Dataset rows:
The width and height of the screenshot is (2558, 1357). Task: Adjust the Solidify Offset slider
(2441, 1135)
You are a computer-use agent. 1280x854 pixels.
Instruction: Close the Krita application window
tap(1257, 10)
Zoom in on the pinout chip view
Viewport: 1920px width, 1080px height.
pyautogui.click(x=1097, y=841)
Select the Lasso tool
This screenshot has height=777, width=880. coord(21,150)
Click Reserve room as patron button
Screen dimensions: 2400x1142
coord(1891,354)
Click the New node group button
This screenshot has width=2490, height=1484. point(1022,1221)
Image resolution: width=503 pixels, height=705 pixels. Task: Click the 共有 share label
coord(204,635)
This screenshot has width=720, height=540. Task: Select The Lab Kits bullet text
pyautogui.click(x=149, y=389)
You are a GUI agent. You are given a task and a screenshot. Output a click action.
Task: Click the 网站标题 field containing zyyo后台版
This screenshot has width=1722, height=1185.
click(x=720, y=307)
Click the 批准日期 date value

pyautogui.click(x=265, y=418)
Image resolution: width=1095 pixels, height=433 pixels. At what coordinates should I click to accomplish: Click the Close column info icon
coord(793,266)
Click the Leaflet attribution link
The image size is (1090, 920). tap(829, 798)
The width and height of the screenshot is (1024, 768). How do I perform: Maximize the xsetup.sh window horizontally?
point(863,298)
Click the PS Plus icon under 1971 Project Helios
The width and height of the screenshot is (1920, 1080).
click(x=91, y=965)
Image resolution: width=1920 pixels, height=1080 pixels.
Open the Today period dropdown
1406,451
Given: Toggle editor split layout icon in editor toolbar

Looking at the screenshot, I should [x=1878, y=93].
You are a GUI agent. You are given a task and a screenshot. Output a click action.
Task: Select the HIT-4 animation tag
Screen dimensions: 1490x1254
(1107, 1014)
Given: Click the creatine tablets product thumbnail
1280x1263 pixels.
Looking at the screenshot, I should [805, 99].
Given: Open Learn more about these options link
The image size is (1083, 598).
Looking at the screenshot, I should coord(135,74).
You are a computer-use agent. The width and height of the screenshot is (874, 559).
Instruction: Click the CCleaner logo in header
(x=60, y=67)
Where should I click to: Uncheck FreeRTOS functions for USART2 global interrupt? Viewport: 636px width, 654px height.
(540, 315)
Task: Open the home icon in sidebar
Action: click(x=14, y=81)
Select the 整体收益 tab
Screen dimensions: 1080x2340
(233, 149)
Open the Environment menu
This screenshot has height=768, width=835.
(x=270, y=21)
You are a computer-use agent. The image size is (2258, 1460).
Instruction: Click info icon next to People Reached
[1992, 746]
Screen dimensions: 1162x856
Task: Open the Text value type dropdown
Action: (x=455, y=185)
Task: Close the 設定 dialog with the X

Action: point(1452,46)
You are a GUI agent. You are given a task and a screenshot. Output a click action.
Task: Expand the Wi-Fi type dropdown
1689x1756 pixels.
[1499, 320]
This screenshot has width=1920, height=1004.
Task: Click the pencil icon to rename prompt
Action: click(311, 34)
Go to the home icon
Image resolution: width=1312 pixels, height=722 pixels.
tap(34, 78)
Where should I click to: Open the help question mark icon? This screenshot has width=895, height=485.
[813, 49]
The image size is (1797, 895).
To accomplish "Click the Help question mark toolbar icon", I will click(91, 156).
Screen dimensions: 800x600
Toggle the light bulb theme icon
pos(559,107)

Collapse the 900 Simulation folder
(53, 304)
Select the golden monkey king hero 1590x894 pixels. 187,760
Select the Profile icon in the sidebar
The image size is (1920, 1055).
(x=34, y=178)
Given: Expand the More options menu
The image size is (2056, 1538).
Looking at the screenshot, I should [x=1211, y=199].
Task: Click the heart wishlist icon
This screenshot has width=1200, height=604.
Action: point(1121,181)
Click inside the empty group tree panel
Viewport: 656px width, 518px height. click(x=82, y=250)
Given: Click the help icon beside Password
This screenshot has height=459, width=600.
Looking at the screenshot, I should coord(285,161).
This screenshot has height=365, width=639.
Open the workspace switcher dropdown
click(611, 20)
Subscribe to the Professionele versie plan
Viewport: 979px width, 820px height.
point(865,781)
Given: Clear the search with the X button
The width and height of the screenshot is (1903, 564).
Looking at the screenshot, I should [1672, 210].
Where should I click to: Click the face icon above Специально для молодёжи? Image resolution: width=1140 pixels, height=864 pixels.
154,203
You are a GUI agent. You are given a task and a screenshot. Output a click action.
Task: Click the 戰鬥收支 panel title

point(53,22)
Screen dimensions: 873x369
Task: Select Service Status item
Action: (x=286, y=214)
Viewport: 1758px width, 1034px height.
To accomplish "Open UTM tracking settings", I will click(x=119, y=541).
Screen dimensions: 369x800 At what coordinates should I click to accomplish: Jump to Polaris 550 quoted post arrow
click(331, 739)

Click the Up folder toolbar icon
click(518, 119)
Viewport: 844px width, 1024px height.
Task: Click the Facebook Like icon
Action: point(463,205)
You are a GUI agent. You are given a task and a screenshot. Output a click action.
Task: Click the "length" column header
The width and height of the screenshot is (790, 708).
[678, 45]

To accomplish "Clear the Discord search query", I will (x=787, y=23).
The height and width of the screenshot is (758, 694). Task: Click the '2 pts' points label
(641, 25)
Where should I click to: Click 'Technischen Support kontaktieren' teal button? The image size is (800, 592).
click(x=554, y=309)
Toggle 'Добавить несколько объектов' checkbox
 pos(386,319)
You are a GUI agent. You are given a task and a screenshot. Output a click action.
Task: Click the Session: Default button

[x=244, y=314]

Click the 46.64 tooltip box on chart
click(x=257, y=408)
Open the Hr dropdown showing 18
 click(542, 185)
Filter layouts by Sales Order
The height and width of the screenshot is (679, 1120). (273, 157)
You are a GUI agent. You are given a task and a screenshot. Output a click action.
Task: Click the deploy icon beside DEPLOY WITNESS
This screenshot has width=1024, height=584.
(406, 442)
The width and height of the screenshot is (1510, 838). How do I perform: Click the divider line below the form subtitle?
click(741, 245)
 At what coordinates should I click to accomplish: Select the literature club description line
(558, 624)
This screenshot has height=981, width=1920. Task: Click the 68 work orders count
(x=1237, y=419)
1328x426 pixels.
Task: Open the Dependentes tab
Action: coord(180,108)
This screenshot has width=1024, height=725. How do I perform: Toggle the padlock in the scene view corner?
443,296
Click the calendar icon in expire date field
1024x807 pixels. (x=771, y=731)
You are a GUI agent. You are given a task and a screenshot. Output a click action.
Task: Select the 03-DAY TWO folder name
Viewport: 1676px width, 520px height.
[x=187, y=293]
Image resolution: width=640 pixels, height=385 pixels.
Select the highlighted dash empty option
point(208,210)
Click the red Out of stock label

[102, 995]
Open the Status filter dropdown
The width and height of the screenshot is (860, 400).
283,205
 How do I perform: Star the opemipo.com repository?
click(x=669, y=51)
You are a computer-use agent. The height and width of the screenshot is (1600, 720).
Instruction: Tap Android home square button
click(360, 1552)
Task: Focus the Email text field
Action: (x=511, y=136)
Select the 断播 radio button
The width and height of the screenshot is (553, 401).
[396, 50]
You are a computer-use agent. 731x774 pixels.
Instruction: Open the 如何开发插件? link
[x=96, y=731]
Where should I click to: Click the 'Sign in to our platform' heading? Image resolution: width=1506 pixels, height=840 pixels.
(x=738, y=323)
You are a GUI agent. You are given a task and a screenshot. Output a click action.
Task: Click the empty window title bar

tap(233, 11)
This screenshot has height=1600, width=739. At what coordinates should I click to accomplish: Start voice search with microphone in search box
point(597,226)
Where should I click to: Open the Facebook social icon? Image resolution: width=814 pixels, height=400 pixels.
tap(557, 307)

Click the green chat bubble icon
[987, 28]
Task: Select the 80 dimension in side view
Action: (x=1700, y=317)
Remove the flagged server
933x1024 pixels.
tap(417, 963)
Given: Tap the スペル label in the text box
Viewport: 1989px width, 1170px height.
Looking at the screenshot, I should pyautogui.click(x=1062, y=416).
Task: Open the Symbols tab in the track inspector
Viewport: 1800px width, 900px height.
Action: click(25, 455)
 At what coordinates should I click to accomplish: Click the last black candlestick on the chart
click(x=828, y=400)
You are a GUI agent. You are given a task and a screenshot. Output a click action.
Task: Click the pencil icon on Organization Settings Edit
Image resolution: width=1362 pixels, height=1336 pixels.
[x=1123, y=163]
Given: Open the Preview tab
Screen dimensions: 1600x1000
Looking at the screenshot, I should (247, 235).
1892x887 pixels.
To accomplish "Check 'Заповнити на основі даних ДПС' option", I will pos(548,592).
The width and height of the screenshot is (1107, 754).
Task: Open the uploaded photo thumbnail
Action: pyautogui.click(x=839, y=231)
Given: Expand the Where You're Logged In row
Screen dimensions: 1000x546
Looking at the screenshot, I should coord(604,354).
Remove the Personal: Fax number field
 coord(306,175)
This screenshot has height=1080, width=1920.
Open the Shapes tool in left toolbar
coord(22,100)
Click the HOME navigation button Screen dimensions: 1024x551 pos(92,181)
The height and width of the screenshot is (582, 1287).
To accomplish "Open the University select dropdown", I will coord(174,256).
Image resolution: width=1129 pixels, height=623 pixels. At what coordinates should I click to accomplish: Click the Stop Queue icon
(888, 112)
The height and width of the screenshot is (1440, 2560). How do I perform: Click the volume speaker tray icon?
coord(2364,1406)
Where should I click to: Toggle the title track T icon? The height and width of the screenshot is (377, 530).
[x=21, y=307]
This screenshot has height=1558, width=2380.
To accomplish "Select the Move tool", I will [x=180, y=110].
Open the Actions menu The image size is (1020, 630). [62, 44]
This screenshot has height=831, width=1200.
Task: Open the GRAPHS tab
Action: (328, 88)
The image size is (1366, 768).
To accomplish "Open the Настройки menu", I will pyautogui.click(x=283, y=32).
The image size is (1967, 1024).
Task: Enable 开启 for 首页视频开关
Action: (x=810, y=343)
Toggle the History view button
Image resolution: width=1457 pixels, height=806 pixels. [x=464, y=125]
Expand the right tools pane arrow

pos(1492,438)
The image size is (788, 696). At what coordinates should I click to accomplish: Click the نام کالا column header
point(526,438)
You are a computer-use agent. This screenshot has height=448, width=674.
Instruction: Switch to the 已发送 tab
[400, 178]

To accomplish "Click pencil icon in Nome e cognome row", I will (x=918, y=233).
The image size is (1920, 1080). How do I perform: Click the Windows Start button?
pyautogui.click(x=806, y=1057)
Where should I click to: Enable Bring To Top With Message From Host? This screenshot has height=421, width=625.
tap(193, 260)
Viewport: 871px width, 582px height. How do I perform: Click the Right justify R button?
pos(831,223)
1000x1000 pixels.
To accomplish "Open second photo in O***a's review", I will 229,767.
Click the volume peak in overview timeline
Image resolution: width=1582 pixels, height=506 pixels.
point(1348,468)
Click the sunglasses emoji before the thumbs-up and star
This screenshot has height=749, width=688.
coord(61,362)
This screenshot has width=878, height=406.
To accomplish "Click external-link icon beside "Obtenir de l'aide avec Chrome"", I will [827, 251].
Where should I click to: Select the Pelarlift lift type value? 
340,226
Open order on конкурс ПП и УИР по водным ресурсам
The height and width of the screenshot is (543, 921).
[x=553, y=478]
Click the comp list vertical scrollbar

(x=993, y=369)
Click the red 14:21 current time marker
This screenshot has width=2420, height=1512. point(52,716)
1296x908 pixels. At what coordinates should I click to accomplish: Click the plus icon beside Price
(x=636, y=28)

§ What the task requires
How many lines in the data above contain the string "pencil"? Case counts. Reply with the number only.

§ Exercise response
3